YOUR OBJECTIVE: Give back exactly the lines of the entries below from the line with "Given: Click the translation" to the line with "Task: Open the Media browser", inclusive, and only those.

== Segment start ==

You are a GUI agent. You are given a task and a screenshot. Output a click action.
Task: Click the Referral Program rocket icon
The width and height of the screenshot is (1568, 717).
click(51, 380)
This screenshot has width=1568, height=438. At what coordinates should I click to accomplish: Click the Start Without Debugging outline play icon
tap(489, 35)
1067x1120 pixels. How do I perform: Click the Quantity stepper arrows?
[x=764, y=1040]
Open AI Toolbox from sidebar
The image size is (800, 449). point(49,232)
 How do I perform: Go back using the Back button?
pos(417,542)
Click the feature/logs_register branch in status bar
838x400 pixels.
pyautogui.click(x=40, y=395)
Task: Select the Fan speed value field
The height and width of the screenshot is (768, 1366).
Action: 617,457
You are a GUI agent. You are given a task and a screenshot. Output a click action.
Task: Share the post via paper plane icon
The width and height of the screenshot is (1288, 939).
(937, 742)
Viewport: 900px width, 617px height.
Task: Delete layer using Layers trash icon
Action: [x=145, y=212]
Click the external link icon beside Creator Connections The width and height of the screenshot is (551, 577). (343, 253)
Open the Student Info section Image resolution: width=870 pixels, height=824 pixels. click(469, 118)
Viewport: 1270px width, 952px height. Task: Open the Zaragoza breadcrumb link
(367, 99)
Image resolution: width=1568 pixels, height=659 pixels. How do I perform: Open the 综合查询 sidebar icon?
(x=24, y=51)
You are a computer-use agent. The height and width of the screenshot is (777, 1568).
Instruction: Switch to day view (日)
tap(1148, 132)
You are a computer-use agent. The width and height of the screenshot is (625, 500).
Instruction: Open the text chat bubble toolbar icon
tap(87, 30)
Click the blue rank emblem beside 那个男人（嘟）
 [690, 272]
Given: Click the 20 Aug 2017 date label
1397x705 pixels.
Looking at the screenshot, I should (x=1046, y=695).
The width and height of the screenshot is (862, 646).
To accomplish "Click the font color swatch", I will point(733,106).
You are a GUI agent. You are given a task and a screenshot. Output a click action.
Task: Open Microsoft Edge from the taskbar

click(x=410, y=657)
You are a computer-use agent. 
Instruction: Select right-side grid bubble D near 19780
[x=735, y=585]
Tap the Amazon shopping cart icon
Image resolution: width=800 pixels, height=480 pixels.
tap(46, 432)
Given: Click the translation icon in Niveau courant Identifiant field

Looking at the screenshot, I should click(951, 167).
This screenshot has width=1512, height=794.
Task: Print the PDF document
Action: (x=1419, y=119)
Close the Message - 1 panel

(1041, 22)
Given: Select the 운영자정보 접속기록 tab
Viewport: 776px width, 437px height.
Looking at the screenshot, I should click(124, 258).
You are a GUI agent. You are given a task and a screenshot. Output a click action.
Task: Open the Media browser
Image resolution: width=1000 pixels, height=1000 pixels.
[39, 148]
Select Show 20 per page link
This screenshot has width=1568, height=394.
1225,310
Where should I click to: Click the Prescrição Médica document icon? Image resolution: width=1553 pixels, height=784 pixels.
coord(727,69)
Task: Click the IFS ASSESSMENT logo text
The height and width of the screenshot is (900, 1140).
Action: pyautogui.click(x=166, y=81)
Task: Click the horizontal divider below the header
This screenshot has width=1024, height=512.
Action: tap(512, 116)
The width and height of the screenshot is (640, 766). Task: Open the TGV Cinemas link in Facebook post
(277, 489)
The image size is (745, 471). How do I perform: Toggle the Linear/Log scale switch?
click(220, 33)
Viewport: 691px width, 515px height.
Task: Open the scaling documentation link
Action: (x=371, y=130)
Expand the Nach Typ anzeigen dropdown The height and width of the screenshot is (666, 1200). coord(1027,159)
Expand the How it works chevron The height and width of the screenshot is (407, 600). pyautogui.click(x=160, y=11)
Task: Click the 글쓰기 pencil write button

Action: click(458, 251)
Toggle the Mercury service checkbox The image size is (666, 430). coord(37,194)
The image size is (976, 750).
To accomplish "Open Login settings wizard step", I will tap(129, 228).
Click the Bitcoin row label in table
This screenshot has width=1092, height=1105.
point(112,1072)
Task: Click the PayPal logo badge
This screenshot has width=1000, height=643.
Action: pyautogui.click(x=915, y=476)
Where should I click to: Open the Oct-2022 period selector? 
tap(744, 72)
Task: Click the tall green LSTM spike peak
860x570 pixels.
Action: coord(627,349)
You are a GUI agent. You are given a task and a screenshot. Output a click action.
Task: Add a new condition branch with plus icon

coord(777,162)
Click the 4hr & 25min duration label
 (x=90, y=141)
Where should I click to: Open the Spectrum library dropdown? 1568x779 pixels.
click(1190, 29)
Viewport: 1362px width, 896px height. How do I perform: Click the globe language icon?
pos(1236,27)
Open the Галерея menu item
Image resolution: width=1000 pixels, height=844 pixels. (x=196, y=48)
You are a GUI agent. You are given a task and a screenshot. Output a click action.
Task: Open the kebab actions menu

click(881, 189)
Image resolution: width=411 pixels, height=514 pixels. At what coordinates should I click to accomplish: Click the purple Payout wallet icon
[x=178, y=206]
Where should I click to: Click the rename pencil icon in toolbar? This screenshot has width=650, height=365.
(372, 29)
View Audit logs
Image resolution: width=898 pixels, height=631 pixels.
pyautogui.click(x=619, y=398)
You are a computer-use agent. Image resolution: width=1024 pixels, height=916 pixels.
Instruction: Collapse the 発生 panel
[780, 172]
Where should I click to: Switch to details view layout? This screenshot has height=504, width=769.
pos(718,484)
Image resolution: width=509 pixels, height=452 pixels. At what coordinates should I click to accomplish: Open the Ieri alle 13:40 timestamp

== Segment end ==

RESPONSE:
Given: Click the translation icon in Niveau courant Identifiant field

Looking at the screenshot, I should click(951, 167).
This screenshot has width=1512, height=794.
Task: Print the PDF document
Action: (x=1419, y=119)
Close the Message - 1 panel

(1041, 22)
Given: Select the 운영자정보 접속기록 tab
Viewport: 776px width, 437px height.
Looking at the screenshot, I should click(124, 258).
You are a GUI agent. You are given a task and a screenshot. Output a click action.
Task: Open the Media browser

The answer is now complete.